トライバンドとは?デュアルバンド、シングルバンドとの違いも
トライバンドとは「3つの帯域」という意味で、その名の通り通信機器が「3つの周波数帯域での通信」に対応しているということです。
これまでは「デュアルバンド」と呼ばれる2.4GHzと5GHzの2つの帯域を使って無線LAN通信を行う方法が一般的でした。
デュアルバンド通信では、ネットワーク速度が急に低下したり、Wi-Fi接続が障害物に遮られたりすると、中断したりと、不満も多くありました。
そこで登場したのがトライバンドです。トライバンドは、2.4GHz帯に加え、5GHz帯(W52・W53)、5GHz帯(W56)という2つの5GHz帯に対応したアンテナを備えたWi-Fiルーター(アクセスポイント)を使って、合計3つの帯域を使って通信を行う方法です。
これにより、2.4GHz帯、5GHz帯それぞれが持つメリットを享受できるため、通信速度が早く、障害物に強い、負荷を分散させて競合や混雑を抑制することで快適な通信が可能になります。
デュアルバンド、シングルバンドとの違い
デュアルバンドという仕様が出てきましたが、パソコンの無線LANにはこれ以前に、「シングルバンド」という仕様があります。
シングルバンドは2.4GHz帯と5GHz帯の2つの帯域を交互に使用し、1つの帯域のみ中継する方式で、無線LANの周波数帯はここから始まりました。
2.4GHz帯は遠くまで電波が飛ぶ、障害物に強い、電波干渉が多い、通信速度が遅いといった特徴があり、5GHz帯には電波干渉が少ない、通信速度が速い、電波が遠くまで飛ばない、障害物に弱いといった特徴を持っています。
シングルバンド対応のルーターは、通信時、同じ周波数帯にする必要があるため、ルーター本体で切り替えを行わなければならず、通信処理に倍の時間がかかり、通信速度が半減してしまいます。

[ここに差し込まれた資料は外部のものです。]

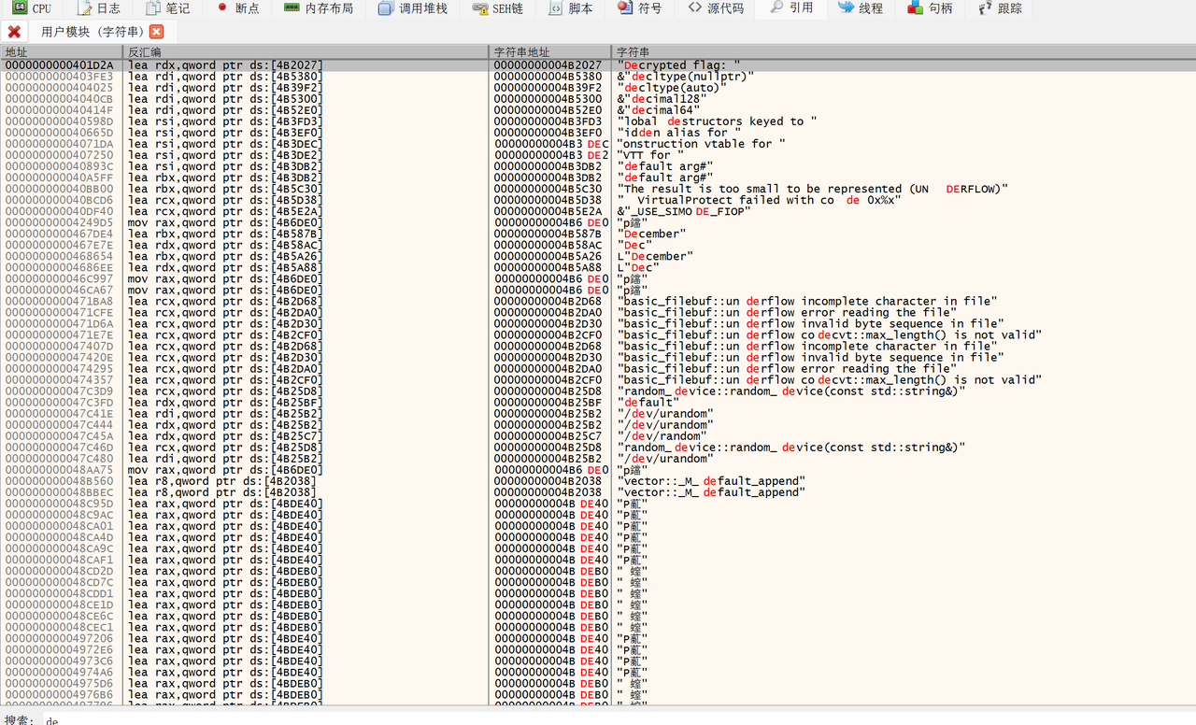Close the 用户模块 (字符串) sub-tab
The height and width of the screenshot is (725, 1196).
point(157,32)
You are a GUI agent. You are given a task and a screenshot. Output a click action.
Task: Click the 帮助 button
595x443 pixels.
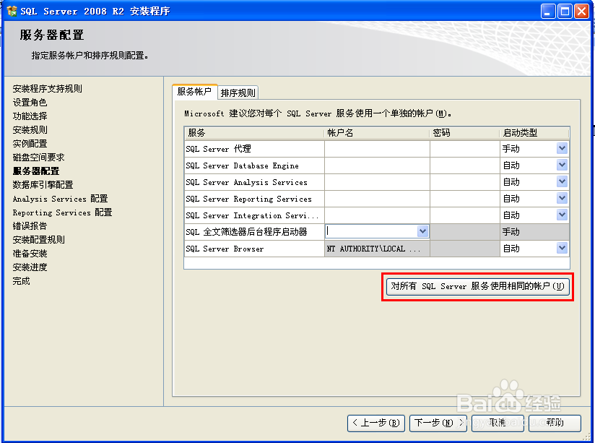(555, 424)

一方デュアルバンドで通信する場合は、2.4GHz帯と5GHz帯の2帯域を同時に利用することができます。
例えば、親機と中継器の通信は5GHz帯で通信を行い、中継器と子機の通信は、もう一方の帯域の2.4GHz帯で通信します。
同じ周波数帯では送信と受信が同時にできないため、ルーター親機と通信中は子機と通信ができませんが、2.4GHz帯と5GHz帯であれば、本体の中にあるフィルタで分けることができるため、2.4GHz帯で親機と通信中に、5GHz帯で子機と同時に通信を行うことが可能です。
それらに対しデュアルバンドの2.4GHzと5.0GHzにくわえ、もう一つ別の5.0GHz帯の電波も使えるようになっているのです。

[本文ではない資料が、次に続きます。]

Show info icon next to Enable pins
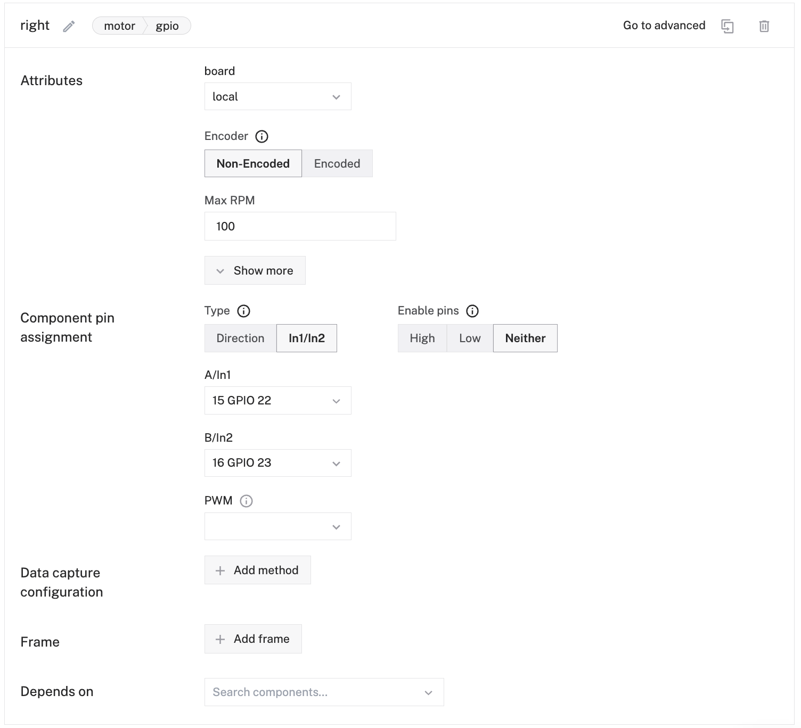This screenshot has width=801, height=728. (x=472, y=311)
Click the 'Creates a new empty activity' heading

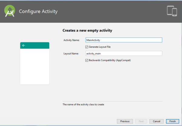87,30
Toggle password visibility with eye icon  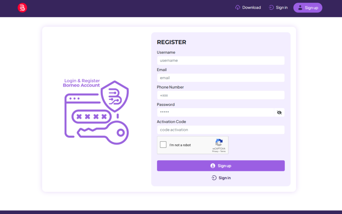click(x=279, y=113)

3種類の電波を同時に使うため、ルーターの脳的な役割である「CPU」も、デュアルバンドより多く搭載することで強化しています。
トライバンドのメリット
2.4GHz帯と5.0GHz帯の特徴をそれぞれまとめると、2.4GHz帯の場合は速度は遅いが、障害物に強い、5.0GHz帯は速度は早いが、障害物に弱いといったことがいえます。
つまり、シングルバンドやデュアルバンドではこういったそれぞれのメリットを活かしたり、デメリットをカバーするような使い方はできなかったのですが、トライバンド対応の機器を使用することで、可能になったわけです。
速いスピードと安定した接続を求めるなら、トライバンドがおすすめです。
また、大きなメリットの1つとして、Wi-Fiの接続台数が多くても安定した通信を供給できる、という部分があります。
特にオフィスで多くの人が同時に接続したり、家庭でも家族全員でそれぞれが持つパソコンやスマートフォンで端末高画質動画を見る場合などでも、快適に通信を維持することが可能になります。
例えばハイエンド機種「TP-Link Archer C5400」であれば最大64台まで同時接続で快適な通信をすることができるといわれています。
トライバンドのデメリット
トライバンドについては「デメリット」といえるデメリットは無いといえるのですが、使用する方によってはおすすめできない、というケースもあります。
例えば、一人暮らしで家でインターネット接続をする場合などであれば、同時にWi-Fiデバイスを何台も接続することはあまりないと思われますので、そういった場合はデュアルバンドルーターで間に合うと思います。
また、あまり高画質の動画は見ない、容量が思いファイルを取り扱ったりすることがない方にとっては、トライバンドはコスパ的によくないケースもあると思います。
ただ、最近ではトライバンドルーターでもかなり安い製品も次々に発売されてきていますので、いずれにしても通信速度は速いに越したことはないと思いますので、コスト的に問題にのであれば、トライバンドルーターを一度検討してみてはいかがでしょうか。